Passage provided.
BEGIN

Custom recipes (archive, read-only) - Page 179

TonytheBookworm · 09-07-2010, 12:05 PM

Quote:

Originally Posted by Starson17

Everyone is so friendly here, I know it's a temptation to stray off topic, but you probably should go to another thread with this. The recipe thread is tough to wade through as it is with all the lengthy recipes. <GRIN>

Yeah sorry about that. If a mod can move the post that would be great. again sorry.

poloman · 09-07-2010, 12:31 PM

fair point well made - will pm you Tony. doh - thought I'd be able to delete this post - sorry for this - if someone could delete it please!

edit: bringing it back on topic - I (lazily) added a simple feed for slashdot (http://rss.slashdot.org/Slashdot/slashdot) as I didn't want all the comments - the prospect of getting banned using the built in recipe deterred me from using it, and it takes a long time to run.

However, the simple feed results, when it appears on the kindle, shows the article summary fine in the sections view (ie the article title and the beginnings of the article), but when i click to read it, the article and header are not there - just the comments.

Is there a simple solution, or a recipe that solves this? I tried making one that keeps only the artle section, but didnt have much luck: <annoyingly, i seem to have deleted it - but have this one which shows the general idea>

Spoiler:

TonytheBookworm · 09-09-2010, 11:44 AM

Quote:

Originally Posted by poloman

edit: bringing it back on topic - I (lazily) added a simple feed for slashdot (http://rss.slashdot.org/Slashdot/slashdot) as I didn't want all the comments - the prospect of getting banned using the built in recipe deterred me from using it, and it takes a long time to run.

END

Direction.
Can you resume the custom recipes forum thread right after its final sentence?

[Records from a data source]
BEGIN

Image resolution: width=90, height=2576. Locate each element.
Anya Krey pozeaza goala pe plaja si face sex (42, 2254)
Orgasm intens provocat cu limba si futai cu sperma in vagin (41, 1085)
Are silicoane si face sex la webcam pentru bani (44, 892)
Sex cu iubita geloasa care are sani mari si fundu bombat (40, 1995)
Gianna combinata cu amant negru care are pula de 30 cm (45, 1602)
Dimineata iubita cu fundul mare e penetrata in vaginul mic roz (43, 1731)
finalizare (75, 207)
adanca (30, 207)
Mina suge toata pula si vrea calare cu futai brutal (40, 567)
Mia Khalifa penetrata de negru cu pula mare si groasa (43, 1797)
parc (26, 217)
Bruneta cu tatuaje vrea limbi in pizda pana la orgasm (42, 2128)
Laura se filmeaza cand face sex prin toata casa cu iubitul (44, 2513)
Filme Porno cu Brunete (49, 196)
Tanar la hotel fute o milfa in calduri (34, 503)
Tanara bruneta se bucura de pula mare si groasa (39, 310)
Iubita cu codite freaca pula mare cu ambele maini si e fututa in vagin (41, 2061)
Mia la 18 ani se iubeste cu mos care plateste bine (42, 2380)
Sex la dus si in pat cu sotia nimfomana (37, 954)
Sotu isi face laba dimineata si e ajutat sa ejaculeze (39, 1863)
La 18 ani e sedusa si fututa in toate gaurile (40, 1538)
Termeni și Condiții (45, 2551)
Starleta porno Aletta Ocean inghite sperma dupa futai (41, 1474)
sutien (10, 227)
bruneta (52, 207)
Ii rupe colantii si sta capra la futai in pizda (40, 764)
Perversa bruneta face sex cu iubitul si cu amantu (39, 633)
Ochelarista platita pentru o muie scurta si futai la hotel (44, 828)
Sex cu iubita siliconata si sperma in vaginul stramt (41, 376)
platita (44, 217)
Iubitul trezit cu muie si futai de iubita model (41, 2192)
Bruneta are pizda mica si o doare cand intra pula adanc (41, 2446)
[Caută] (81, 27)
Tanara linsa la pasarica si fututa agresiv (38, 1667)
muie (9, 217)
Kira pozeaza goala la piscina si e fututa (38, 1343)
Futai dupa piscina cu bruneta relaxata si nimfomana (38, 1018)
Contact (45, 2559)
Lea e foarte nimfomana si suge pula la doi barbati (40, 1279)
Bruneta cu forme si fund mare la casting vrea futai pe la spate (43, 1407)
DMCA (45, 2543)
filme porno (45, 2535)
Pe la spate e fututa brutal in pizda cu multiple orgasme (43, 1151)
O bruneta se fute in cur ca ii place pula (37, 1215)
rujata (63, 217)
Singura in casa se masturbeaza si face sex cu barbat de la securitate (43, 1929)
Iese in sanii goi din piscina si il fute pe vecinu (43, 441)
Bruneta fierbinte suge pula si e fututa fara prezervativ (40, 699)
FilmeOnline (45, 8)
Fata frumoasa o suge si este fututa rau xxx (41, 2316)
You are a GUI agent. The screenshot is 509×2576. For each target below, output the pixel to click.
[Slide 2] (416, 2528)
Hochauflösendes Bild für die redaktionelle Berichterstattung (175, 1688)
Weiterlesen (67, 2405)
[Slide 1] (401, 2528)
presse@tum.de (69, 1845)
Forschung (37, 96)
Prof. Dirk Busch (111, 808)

END

Answer below.
However, the simple feed results, when it appears on the kindle, shows the article summary fine in the sections view (ie the article title and the beginnings of the article), but when i click to read it, the article and header are not there - just the comments.

Is there a simple solution, or a recipe that solves this? I tried making one that keeps only the artle section, but didnt have much luck: <annoyingly, i seem to have deleted it - but have this one which shows the general idea>

Spoiler:

change it to look like this
[spoiler]

Code:

keep_only_tags = [
                    dict(name='a', attrs={'class':'datitle'}),
                    dict(name='span', attrs={'class':'date'}),
                    dict(name='div',attrs={'class':'body'})
                   ]

you will get the title then date next to each other. In that case you would probably wanna do a preprocess_html and insert a somehow another. I haven't mastered the inserting part yet

Starson17 · 09-09-2010, 12:46 PM

Quote:

Originally Posted by TonytheBookworm

In that case you would probably wanna do a preprocess_html and insert a somehow another. I haven't mastered the inserting part yet

Have you ever seen that puzzle with 3 posts and disks of increasing size? Playing with new tags, inserting tags, moving tags, etc. is like that puzzle.

You might want to review my mods to your Buckmaster recipe here:
https://www.mobileread.com/forums/sho...postcount=2651
It adds surrounding images (instead of inserting a ).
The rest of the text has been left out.